While the taxonomic classification in PlutoF follows international standards, power users can add and edit taxon names directly in the workbench on subclass or lower level. Above the level of subclass, only administrators can implement changes; prior agreement between classification curators is however required. All users can apply for the right to upload and edit taxon names.

Annotating INSD entries

The PlutoF workbench allows third-party annotation of INSD, as well as native, sequences. The primary rationale is to support the addition of missing metadata, the correction of incomplete or incorrect taxonomic information, and the provision of information pertaining to the overall reliability of the sequence, such as chimeric nature. The original information is retained, and annotations are introduced as separate data layers. All annotations are by default non-anonymous. Missing metadata can be added directly to each specimen/sequence, sample, or plot in the relevant window (Suppl. Fig. 2c, d). Sequences of ectomycorrhizal fungi can be assigned to monophyletic lineages (sensu Tedersoo et al 2010)⁴³ to overcome paraphyly. Updating taxonomic annotations—typically by providing additional taxon names to misidentified or unnamed sequences—should only be undertaken by users with sufficient experience of the taxonomic lineage at hand, and PlutoF supports a peer-review type of process for managing such annotations.
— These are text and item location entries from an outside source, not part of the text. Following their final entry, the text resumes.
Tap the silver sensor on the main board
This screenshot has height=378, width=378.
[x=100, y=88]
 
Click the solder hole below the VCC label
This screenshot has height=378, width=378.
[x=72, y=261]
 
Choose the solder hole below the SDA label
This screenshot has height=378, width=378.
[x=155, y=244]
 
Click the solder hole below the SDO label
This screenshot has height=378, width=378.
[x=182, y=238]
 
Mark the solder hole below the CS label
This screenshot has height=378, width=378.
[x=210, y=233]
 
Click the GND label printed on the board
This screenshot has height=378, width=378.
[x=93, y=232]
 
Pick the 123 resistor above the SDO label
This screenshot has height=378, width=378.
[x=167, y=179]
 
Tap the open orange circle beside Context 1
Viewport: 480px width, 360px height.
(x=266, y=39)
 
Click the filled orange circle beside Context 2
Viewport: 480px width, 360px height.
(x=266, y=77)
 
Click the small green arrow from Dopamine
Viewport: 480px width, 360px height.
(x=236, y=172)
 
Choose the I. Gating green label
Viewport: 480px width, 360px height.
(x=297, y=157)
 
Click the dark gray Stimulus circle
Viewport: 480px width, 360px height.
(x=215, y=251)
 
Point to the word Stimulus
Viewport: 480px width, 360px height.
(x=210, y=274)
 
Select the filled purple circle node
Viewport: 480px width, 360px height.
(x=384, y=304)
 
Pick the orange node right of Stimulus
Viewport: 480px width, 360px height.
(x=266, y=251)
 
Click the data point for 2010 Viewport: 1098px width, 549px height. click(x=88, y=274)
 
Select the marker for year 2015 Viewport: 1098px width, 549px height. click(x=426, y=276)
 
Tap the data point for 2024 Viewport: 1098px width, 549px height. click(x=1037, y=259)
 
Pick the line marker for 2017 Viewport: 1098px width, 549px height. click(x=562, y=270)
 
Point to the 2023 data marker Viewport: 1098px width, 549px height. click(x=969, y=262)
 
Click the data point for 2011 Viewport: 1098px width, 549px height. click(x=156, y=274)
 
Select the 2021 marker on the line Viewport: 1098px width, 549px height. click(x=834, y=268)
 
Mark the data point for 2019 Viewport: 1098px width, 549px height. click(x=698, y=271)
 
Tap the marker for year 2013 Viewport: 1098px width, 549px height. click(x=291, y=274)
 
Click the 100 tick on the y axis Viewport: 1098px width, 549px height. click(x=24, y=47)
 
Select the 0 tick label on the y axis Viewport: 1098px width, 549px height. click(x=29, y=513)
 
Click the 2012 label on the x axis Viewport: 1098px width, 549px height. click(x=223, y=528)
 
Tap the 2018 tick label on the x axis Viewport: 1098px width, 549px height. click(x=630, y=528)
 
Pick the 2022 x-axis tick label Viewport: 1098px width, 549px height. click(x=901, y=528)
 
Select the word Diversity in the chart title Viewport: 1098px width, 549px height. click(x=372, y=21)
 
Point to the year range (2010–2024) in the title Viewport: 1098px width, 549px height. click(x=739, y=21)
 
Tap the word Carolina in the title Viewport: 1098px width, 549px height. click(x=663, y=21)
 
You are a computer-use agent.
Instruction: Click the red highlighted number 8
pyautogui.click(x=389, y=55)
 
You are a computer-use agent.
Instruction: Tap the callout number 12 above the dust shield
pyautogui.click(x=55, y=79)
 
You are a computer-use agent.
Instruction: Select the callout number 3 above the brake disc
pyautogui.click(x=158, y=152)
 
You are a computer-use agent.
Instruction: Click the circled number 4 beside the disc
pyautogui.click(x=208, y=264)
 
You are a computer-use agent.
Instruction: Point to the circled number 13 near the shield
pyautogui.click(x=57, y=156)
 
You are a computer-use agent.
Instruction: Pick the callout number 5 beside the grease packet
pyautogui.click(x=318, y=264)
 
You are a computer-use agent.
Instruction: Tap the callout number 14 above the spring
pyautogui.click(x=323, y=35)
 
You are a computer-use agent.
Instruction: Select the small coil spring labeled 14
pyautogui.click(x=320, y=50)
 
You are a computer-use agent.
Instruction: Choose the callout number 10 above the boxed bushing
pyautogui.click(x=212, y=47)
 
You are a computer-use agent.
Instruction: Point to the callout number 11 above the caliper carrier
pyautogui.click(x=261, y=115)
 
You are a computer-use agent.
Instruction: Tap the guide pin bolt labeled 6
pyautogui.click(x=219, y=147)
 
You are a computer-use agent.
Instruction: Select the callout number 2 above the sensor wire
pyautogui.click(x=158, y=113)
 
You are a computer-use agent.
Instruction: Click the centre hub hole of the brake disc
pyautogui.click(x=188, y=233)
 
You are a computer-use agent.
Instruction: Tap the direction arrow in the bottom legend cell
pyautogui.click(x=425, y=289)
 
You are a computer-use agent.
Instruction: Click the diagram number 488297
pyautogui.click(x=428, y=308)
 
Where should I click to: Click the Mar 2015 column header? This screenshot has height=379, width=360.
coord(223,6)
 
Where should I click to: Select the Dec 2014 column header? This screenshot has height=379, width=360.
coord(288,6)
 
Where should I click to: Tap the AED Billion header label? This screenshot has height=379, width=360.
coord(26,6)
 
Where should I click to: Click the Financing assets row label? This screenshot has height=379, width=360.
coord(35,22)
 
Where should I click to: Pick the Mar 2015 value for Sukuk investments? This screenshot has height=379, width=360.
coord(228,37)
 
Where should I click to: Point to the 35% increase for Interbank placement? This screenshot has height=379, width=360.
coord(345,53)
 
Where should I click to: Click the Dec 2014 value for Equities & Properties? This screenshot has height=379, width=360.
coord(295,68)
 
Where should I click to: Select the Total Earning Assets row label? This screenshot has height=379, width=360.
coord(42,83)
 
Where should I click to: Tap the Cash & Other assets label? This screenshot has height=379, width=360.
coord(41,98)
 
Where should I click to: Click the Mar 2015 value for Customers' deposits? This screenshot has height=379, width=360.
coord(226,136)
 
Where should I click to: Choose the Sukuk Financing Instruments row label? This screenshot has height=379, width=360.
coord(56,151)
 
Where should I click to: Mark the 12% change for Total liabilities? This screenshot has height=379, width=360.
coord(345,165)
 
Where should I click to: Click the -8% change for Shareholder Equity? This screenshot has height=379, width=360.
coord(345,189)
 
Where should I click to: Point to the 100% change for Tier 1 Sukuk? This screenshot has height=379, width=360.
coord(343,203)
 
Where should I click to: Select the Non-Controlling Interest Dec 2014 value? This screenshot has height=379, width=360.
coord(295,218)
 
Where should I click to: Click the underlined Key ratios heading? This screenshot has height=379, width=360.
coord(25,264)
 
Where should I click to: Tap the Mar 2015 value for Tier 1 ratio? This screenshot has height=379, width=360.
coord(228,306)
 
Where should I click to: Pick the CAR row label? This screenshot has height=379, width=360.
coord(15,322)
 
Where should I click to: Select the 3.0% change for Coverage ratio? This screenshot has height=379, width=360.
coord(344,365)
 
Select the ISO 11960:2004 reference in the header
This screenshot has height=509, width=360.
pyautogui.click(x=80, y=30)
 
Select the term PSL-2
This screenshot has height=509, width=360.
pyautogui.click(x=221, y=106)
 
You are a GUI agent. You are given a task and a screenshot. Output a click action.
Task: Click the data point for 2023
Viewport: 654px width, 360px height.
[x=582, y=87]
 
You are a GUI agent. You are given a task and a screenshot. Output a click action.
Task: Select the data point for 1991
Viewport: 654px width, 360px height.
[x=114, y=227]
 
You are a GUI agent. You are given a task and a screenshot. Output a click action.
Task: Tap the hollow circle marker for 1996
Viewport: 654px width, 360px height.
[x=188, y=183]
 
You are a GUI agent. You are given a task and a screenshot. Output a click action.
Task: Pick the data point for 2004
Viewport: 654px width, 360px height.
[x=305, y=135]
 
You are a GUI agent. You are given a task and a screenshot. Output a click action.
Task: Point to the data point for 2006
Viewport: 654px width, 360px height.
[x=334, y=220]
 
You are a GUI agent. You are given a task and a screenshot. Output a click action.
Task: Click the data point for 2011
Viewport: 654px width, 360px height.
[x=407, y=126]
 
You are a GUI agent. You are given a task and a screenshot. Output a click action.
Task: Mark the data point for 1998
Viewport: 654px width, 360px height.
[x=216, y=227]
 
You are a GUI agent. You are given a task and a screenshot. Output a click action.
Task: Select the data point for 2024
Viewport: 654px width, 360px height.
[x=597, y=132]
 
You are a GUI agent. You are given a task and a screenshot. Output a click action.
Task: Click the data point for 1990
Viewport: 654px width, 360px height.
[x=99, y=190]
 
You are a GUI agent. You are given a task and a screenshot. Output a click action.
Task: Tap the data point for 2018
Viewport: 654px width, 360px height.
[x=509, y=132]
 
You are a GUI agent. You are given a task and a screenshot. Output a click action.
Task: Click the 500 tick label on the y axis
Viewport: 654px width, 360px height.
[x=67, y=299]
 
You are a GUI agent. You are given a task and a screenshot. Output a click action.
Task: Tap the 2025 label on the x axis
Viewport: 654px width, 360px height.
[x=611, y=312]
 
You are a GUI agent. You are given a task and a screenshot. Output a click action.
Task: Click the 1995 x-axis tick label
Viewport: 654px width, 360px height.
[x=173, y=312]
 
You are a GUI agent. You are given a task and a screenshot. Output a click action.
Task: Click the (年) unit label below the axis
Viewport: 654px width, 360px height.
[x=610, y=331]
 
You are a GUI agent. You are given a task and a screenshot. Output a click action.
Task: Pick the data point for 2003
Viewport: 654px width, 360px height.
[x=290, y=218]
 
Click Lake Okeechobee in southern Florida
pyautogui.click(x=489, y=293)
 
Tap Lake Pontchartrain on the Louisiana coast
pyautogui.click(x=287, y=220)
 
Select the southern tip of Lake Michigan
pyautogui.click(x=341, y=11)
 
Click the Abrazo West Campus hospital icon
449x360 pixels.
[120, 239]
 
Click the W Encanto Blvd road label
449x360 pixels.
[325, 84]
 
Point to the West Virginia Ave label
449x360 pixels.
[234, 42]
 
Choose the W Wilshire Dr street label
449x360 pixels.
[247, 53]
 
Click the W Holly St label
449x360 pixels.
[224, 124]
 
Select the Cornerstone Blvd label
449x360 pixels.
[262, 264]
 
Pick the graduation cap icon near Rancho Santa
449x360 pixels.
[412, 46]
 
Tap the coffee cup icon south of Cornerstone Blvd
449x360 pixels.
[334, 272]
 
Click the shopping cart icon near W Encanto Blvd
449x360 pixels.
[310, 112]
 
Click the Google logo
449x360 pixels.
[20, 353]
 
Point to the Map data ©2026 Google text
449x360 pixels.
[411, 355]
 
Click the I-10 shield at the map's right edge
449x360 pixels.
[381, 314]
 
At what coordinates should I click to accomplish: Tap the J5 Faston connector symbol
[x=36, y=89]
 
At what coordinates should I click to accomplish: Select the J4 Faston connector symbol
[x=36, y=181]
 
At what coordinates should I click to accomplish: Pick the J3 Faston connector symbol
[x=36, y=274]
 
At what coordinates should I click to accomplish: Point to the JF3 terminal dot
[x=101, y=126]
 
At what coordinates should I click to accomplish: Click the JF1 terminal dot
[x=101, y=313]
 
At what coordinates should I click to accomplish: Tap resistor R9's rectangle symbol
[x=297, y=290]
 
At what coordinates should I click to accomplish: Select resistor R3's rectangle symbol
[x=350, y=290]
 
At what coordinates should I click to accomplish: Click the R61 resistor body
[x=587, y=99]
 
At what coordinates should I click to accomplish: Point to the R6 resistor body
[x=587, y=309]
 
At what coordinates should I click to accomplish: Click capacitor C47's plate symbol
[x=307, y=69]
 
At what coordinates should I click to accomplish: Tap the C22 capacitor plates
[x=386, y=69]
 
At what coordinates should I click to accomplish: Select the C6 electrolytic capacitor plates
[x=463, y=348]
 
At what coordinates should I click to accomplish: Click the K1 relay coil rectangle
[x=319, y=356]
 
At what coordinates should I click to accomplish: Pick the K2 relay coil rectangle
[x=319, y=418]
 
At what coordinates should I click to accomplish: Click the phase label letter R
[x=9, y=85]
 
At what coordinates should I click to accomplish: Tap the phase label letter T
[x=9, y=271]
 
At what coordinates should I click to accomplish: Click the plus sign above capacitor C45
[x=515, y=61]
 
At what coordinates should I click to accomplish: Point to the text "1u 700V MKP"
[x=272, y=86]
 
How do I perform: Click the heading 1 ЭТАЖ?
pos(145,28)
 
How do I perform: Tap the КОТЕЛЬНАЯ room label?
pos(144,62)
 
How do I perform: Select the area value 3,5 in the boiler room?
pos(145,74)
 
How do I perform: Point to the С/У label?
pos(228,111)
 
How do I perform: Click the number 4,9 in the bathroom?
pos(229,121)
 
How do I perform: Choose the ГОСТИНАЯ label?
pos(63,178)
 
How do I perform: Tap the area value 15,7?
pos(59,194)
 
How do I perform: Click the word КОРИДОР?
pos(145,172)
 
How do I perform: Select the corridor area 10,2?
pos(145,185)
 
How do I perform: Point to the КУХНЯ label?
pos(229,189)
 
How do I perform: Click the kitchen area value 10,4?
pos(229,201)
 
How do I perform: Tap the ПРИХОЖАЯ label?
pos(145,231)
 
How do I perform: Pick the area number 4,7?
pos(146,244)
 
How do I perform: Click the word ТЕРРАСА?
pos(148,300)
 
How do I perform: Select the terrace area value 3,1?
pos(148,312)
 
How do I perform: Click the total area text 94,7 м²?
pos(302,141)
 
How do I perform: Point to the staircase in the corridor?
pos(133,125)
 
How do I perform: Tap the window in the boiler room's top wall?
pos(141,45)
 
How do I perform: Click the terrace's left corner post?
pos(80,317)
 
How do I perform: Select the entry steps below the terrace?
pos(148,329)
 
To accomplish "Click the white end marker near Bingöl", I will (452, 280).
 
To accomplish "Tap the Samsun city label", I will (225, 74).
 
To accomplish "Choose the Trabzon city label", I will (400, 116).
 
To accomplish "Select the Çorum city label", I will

Bioinformatics resources and the analysis module

PlutoF enables rapid sorting and retrieval of relevant sequence data by various search parameters such as sequence ID, taxon name, country, interacting taxon, sequence length, and study. Another option is to use the BLAST⁴⁴-based search tool emerencia⁴⁵ which is designed to track the taxonomic affiliation of insufficiently identified ITS sequences over time. In both cases, relevant entries are marked and sent to the clipboard, where they can be checked for duplicates (data that has been submitted to both PlutoF and INSD) and exported to FASTA or comma separated (csv) files with a full set of metadata. In addition, data can be sent to an integrated Google Maps module for instant geographical visualisation (Suppl. Fig. 2e).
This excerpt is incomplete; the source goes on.